Er I avoid much of Eldar fluff because I find it fairly yawn but could you explain please? My thinking was all Eldar are essentially Guardians, just some of them specialise more.


----------



## pathwinder14 (Dec 27, 2006)

Tyranid Biovores. Totally useless.


----------



## slaanesh's tears (Dec 28, 2006)

chaos cultists & tratior guard


----------



## Ragnar_Burmane (Dec 15, 2006)

Space Wolf Iron Priest and oh so useless Servitor Bodyguard


----------



## Skcuzzlebumm (Dec 21, 2006)

inq lords and thier obligitory retiune.

They can't hids as they are always a unit! They are overpriced and shit! Sorry gotta be the worst around, and it takes up a HQ slot! Bugger that.


----------



## LongBeard (Dec 22, 2006)

Can't believe this one's not been mentioned already, surely It's got to be scouts with shotguns!


----------



## Phazael (Dec 21, 2006)

Repentia, Biovores, and guardians? You guys are crazy. Those are actually good units, when used correctly. The guys who said Necron Pariahs and Iron Priest retinue are on the right track. What you really are talking about here are units that are so useless that no list setup could ever remotely take advantage of them. That would be things like Long Fangs, Stikbomb Boyz, Ork Dreadnaughts (three Kans cost less than one of these wtf?), Gargoyles, SM Attack Bikes, DE Grotesques, Wraithguard, Etherials, or Ogryn.


----------



## Jezlad (Oct 14, 2006)

LongBeard said:


> Can't believe this one's not been mentioned already, surely It's got to be scouts with shotguns!


Kurt Kobain wouldn't agree


----------



## TwistedDarkness (Jan 1, 2007)

Take the ork codex. Ignoring sluggaz, everything in there.


----------



## FrozenOrb (Dec 23, 2006)

Phazael said:


> Repentia, Biovores, and guardians? You guys are crazy. Those are actually good units, when used correctly. The guys who said Necron Pariahs and Iron Priest retinue are on the right track. What you really are talking about here are units that are so useless that no list setup could ever remotely take advantage of them. That would be things like Long Fangs, Stikbomb Boyz, Ork Dreadnaughts (three Kans cost less than one of these wtf?), Gargoyles, SM Attack Bikes, DE Grotesques, Wraithguard, Etherials, or Ogryn.


I was going to add Grotesques (the non-uber kind) but went for a looted Destructor instead, but dude your list is a little extreme.



TwistedDarkness said:


> Take the ork codex. Ignoring sluggaz, everything in there.


As is yours. :roll:


----------



## LongBeard (Dec 22, 2006)

> Take the ork codex. Ignoring sluggaz, everything in there.


UK GT Heat3 2nd place.
It can be done!


----------



## Viscount Vash (Jan 3, 2007)

Overpriced, Under-ranged can't WBB and yet shot so quickly coz every one thinks their scary Its got to be Necron Pariahs.

Chaos Cultists rock, when you have enough and give them meltabombs, Armoured formation I laughed so much I had to change Underwear!

Exercise task 1
Using the forum thread about useless units, say whether each statement is true: (a) Phazael counts Long Fangs among units no list setup could take advantage of; (b) LongBeard claims the ork codex cannot produce a winning result; (c) Viscount Vash calls Chaos Cultists useless. For each, answer yes or no and quote the words that decide it.
Exercise task 2
Carry on the forum thread about useless units from its final post.
The data has no connection to the forum thread about useless units.

Material supplied
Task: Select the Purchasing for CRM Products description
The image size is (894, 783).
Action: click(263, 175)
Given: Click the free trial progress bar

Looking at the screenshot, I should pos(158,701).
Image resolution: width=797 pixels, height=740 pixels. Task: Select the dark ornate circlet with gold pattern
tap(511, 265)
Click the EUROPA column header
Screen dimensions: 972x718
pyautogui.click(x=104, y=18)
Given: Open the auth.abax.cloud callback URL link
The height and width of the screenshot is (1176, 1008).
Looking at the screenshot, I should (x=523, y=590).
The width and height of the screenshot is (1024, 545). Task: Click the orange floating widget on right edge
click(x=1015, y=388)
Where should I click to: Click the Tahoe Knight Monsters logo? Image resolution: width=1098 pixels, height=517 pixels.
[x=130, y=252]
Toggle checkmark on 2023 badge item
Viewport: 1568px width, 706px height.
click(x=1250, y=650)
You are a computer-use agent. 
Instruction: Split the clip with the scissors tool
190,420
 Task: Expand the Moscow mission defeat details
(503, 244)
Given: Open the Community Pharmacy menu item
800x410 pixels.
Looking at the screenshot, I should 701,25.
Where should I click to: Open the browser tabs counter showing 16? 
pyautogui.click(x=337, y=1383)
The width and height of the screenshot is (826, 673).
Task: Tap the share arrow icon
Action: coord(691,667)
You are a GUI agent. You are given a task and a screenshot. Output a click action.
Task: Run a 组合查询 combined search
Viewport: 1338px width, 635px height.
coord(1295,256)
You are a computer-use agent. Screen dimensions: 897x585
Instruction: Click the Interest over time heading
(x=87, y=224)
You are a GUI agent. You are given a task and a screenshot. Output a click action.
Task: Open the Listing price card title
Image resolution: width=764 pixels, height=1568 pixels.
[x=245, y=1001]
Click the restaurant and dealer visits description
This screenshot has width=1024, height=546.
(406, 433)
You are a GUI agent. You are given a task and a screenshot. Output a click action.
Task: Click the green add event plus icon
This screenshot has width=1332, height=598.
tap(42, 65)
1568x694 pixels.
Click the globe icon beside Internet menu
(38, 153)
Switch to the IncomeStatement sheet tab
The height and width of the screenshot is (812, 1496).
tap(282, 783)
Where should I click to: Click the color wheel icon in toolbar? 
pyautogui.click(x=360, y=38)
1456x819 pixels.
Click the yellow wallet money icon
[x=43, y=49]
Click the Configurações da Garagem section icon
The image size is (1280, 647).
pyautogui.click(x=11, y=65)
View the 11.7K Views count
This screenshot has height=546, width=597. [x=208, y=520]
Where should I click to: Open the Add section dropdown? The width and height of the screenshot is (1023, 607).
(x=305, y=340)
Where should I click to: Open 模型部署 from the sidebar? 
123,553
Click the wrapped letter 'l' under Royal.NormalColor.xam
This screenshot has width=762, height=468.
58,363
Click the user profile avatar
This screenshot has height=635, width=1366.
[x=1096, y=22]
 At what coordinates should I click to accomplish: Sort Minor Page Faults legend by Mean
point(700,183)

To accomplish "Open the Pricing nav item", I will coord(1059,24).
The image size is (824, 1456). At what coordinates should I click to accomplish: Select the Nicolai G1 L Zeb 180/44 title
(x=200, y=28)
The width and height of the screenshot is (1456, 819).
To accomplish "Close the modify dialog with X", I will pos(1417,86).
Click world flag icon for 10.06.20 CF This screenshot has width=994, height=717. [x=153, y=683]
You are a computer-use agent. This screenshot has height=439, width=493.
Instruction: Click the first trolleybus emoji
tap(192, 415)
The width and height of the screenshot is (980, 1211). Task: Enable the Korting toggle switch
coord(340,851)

Written answer 1
(a) Yes: "units that are so useless that no list setup could ever remotely take advantage of them. That would be things like Long Fangs"
(b) No: "UK GT Heat3 2nd place. It can be done!"
(c) No: "Chaos Cultists rock, when you have enough and give them meltabombs"

Written answer 2
----------



## blkdymnd (Jan 1, 2007)

Definatley not grotesques, I had a great list with them and a Haemonculi coven. They can be used very well


----------



## FrozenOrb (Dec 23, 2006)

blkdymnd said:


> Definatley not grotesques, I had a great list with them and a Haemonculi coven. They can be used very well


I just recently purchased 8 unpainted from eBay since they were going for a steal and haven't seen much of them in lists or battles so I'd very much be interested in a list, your thoughts and stratagems.


----------



## blkdymnd (Jan 1, 2007)

It was a while ago, but revolved around a whole Haemonculi coven. 6 Haemonculi, 30 Grotesques, 3 Talos, lots of Warriors. Support Warriors and some raiders started on the board. A Haemonculi was on a raider with the WWP, once the portal was dropped the Grotesques led by the other Haemonculi, the Talos, and the rest would use the advance positioning to do thier handi-work. Thats a really rough outline of how i did the list as it was a couple years ago. It was a whole lot of fun and a Dark Eldar list I would definatley do again some day.


----------



## Anphicar (Dec 31, 2006)

I agree with Phazael.

guardians have amazing potential, yet noone bothers to look for it.

I'd say DE Grotesques. As a DE master, i can safely say they are CRAP.


----------



## Skcuzzlebumm (Dec 21, 2006)

> gargoyles


What? You do realise that gargoyles are probably the best guant choice in the nid dex. They are more effective that HG's and better than all other guants. If i had the patience to build 54 of them then you would never see my HG's again.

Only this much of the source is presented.